WHAT NEEDS TO BE DONE: Copy each line of the following data that contains "type".

= = =

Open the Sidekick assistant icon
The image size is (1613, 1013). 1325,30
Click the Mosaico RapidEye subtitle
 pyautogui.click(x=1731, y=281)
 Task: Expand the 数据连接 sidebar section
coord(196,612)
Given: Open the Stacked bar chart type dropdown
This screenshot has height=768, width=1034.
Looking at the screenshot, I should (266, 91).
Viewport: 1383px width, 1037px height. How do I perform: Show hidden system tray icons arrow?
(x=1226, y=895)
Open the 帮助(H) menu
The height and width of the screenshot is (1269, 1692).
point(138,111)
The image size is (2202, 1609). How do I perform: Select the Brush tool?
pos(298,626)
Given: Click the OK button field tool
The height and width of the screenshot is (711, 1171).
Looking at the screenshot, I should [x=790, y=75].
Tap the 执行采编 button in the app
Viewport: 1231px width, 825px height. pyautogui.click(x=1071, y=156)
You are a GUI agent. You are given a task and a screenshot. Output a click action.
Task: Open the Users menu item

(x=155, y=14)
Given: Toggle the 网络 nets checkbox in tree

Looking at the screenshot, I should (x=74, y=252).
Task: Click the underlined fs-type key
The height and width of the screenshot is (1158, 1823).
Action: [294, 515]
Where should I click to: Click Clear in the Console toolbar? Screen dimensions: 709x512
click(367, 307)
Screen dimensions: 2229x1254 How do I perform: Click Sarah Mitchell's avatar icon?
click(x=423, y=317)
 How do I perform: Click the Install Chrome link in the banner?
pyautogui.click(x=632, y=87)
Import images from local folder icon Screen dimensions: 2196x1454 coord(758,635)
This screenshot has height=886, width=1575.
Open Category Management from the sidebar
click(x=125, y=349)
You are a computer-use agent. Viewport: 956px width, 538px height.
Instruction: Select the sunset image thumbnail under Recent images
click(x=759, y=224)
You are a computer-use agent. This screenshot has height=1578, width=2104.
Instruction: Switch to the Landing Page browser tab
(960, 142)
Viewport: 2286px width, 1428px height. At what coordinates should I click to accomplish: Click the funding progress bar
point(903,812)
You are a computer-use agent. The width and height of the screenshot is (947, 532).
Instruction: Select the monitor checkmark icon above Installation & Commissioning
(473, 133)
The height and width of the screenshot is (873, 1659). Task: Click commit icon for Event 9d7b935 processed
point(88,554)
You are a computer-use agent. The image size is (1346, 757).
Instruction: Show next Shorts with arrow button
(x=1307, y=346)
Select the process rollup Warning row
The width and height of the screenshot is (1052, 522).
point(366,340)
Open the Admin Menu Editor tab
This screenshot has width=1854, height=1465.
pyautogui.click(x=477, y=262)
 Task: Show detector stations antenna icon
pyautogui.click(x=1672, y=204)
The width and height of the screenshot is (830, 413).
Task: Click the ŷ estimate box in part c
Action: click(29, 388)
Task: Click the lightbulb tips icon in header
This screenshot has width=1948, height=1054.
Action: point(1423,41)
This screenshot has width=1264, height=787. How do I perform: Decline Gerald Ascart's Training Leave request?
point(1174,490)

= = =

PROBLEM SOLUTION:
Given: Open the Stacked bar chart type dropdown
Task: Click the underlined fs-type key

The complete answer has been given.